### PROBLEM
Repeat exactly the lines running from the first line of the data to the line containing "Image resolution: width=706", both ends included, and nothing else; drop the pictures.

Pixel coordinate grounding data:
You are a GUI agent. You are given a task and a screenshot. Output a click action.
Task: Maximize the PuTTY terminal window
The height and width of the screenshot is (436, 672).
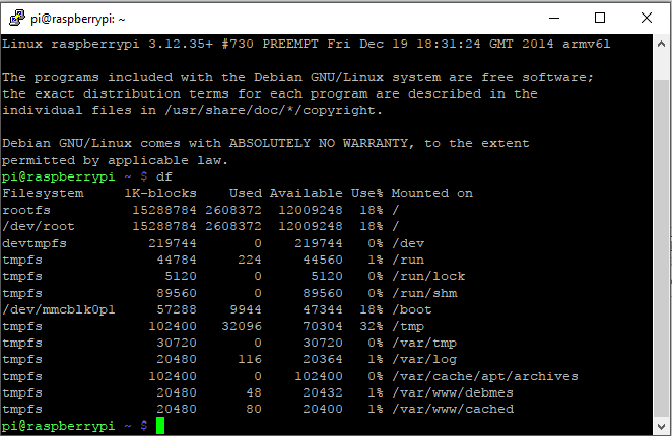600,16
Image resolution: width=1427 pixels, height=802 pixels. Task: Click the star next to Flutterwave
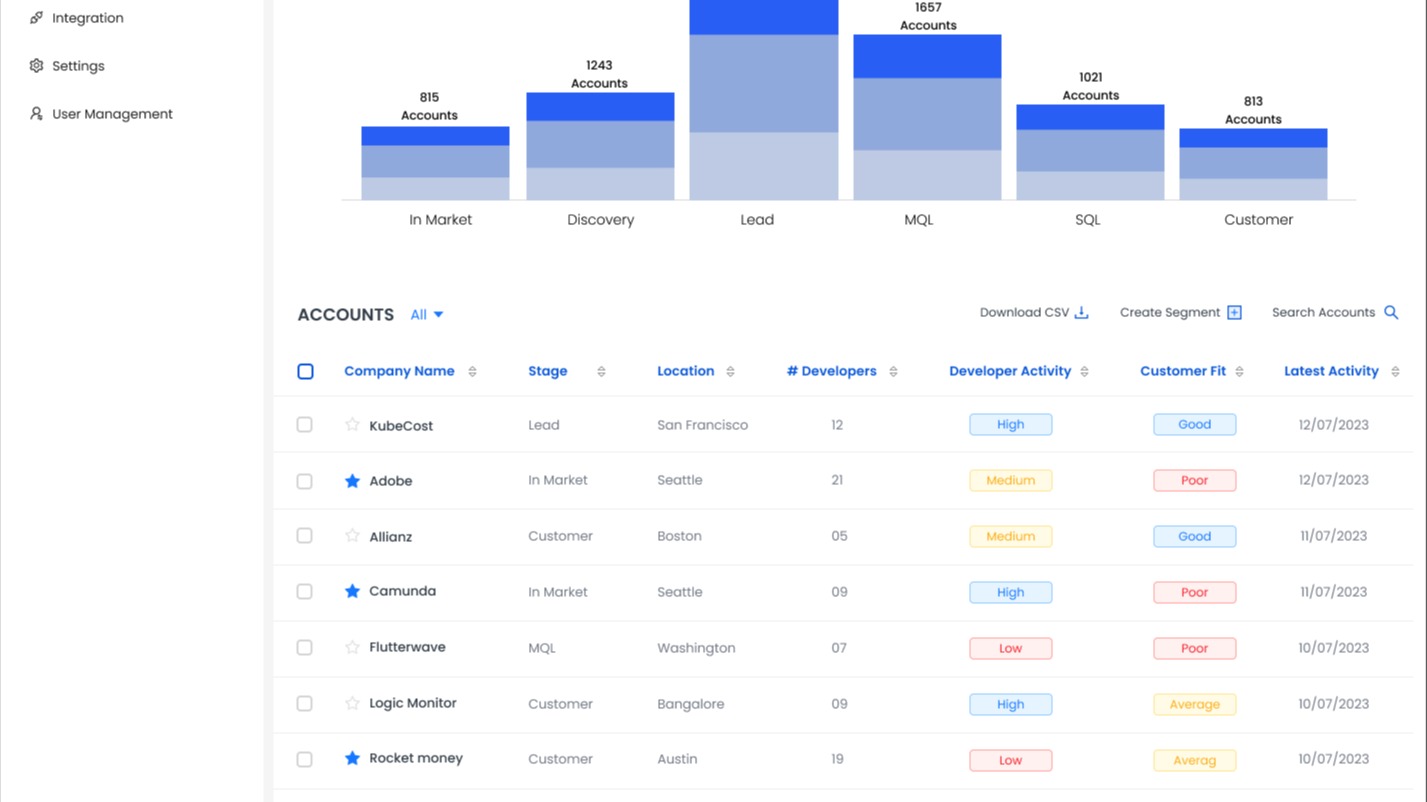tap(352, 648)
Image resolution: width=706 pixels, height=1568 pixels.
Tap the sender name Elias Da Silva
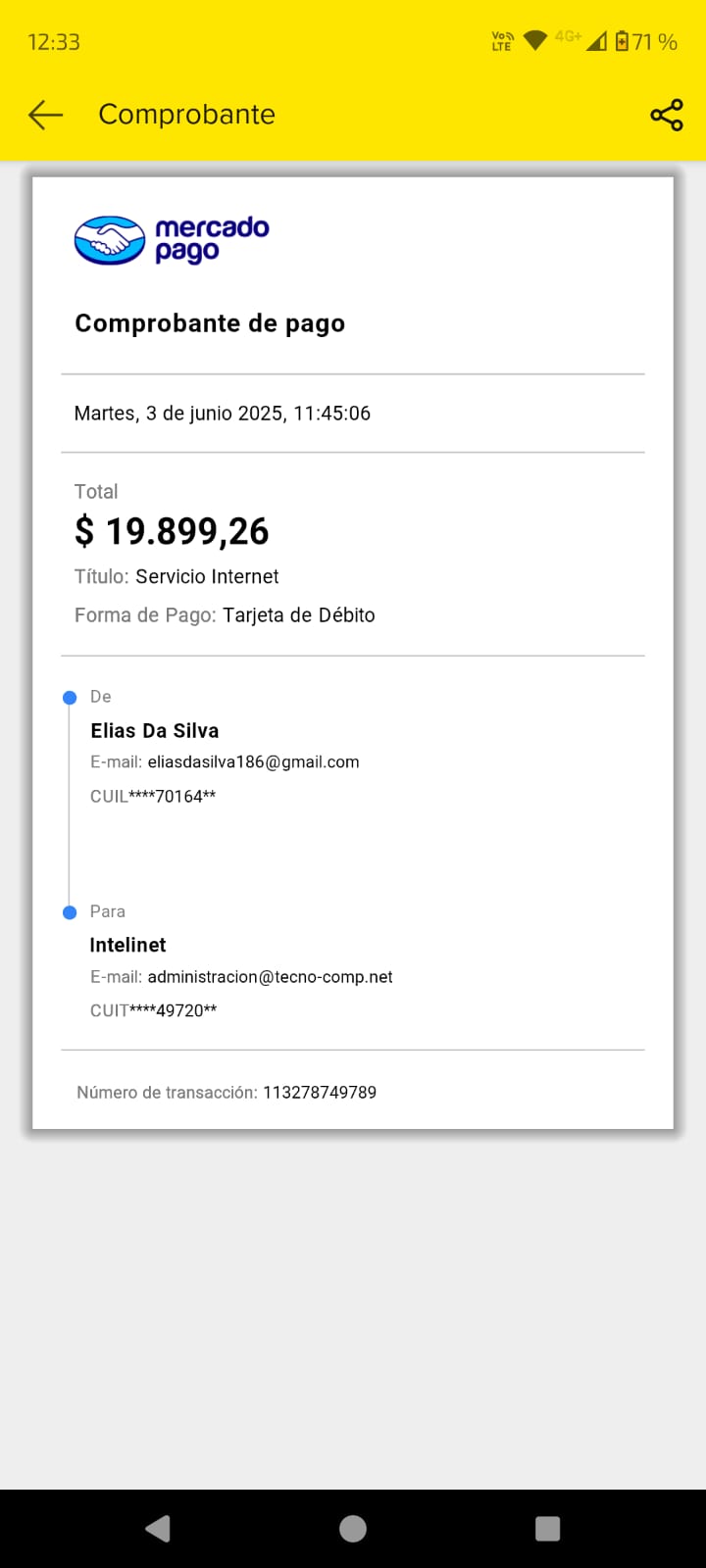coord(155,731)
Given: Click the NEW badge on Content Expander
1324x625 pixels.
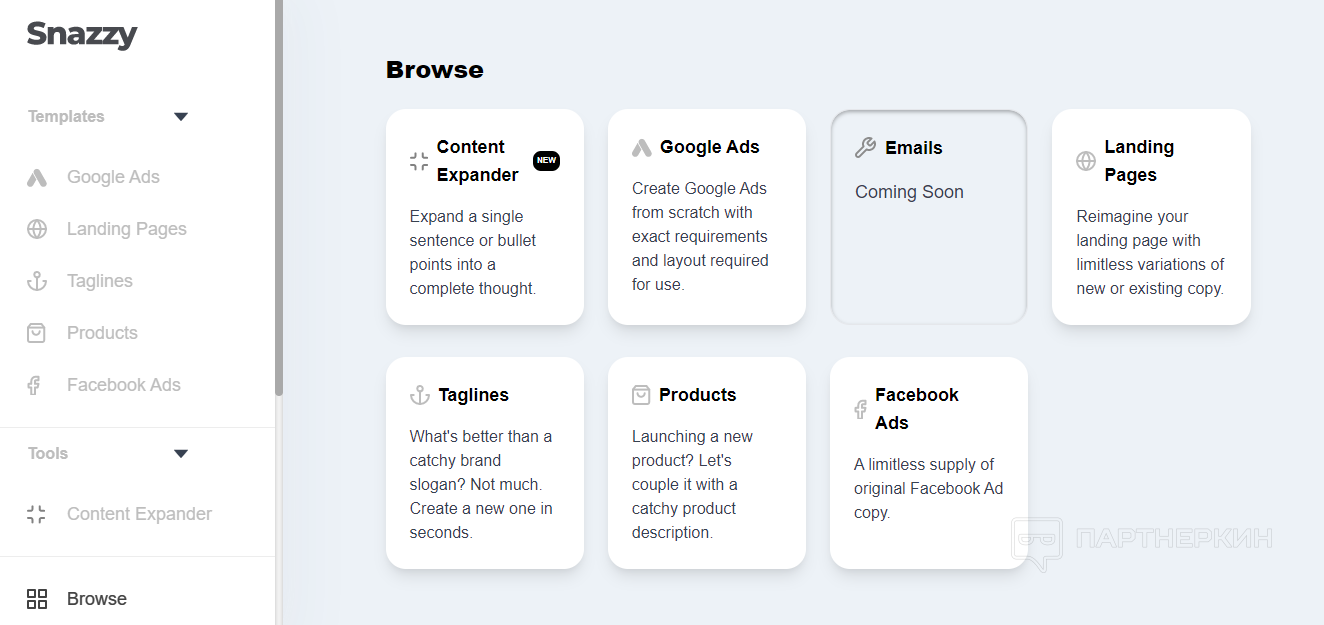Looking at the screenshot, I should pos(546,161).
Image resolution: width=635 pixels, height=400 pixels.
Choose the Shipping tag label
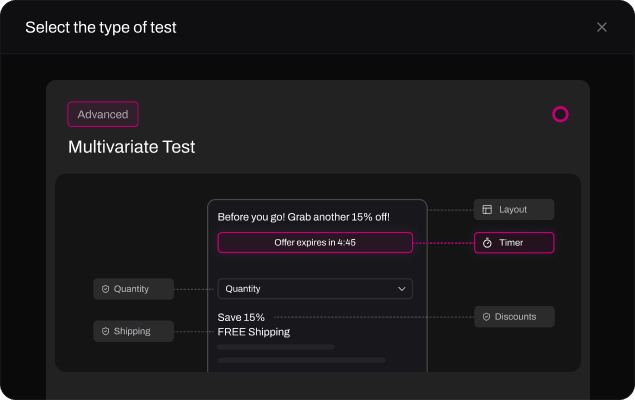[x=131, y=331]
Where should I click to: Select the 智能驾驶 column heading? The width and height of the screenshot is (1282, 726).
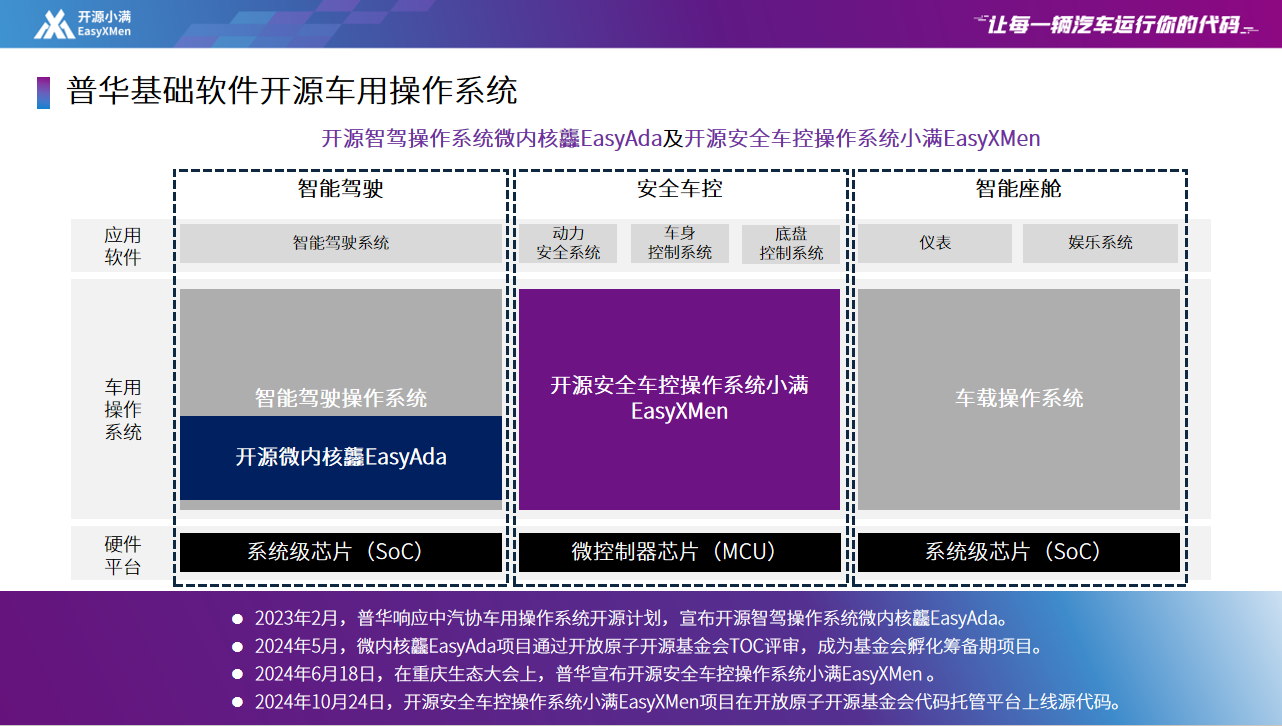(340, 189)
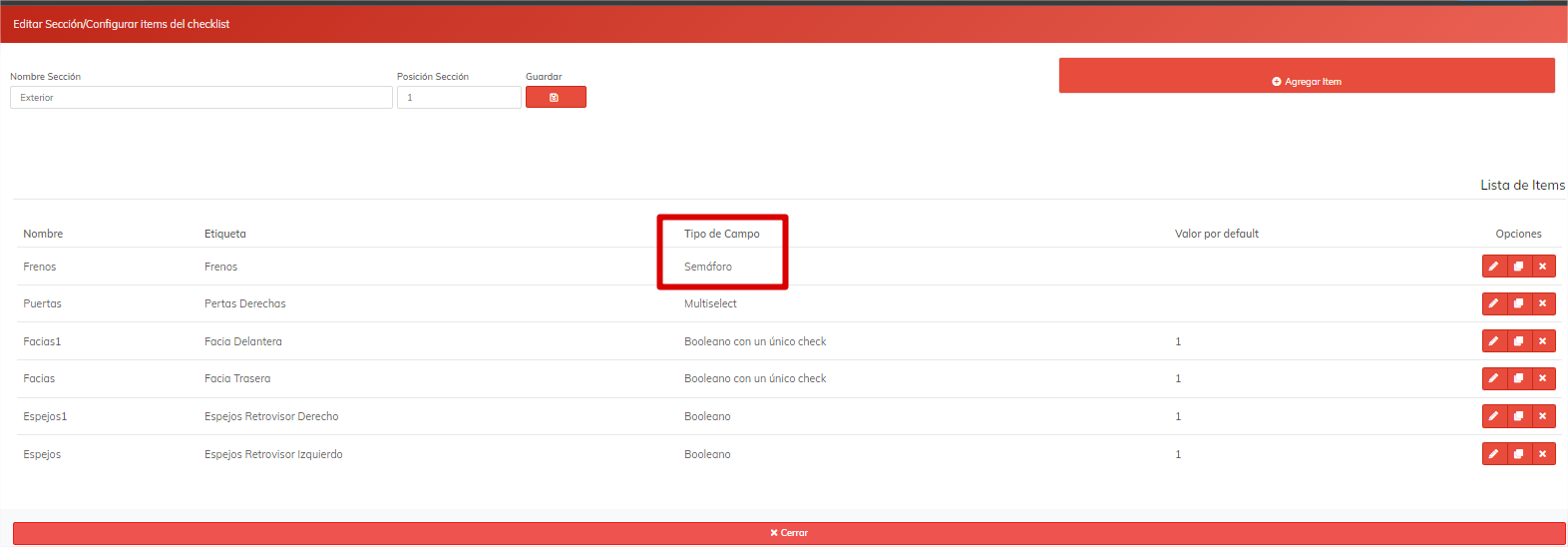Click the edit pencil icon for Frenos
The height and width of the screenshot is (547, 1568).
coord(1493,267)
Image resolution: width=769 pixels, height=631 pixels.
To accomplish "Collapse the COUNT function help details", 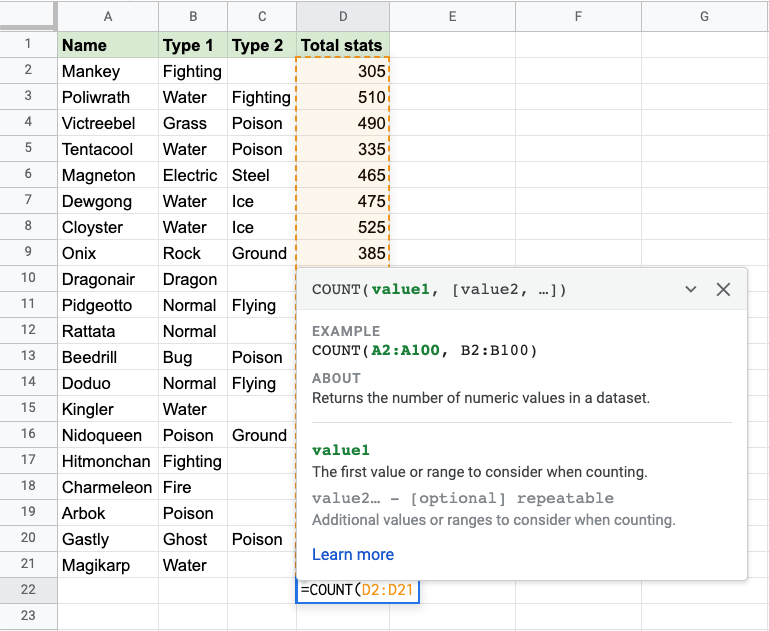I will (x=690, y=290).
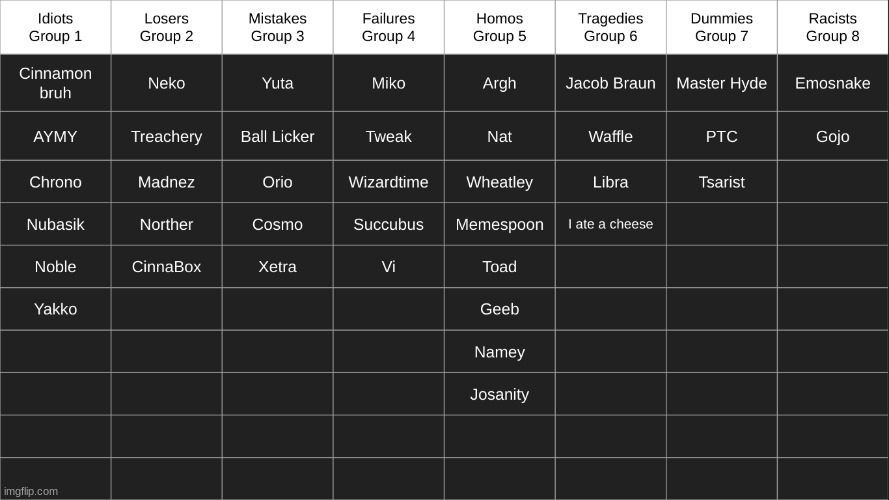The image size is (889, 500).
Task: Click the Tragedies Group 6 header
Action: (611, 27)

### YOUR SOLUTION
You are a GUI agent. You are given a task and a screenshot. Output a click action.
Task: Maximize the PuTTY terminal window
The height and width of the screenshot is (436, 672).
600,16
Image resolution: width=1427 pixels, height=802 pixels. Task: Click the star next to Flutterwave
tap(352, 648)
Image resolution: width=706 pixels, height=1568 pixels.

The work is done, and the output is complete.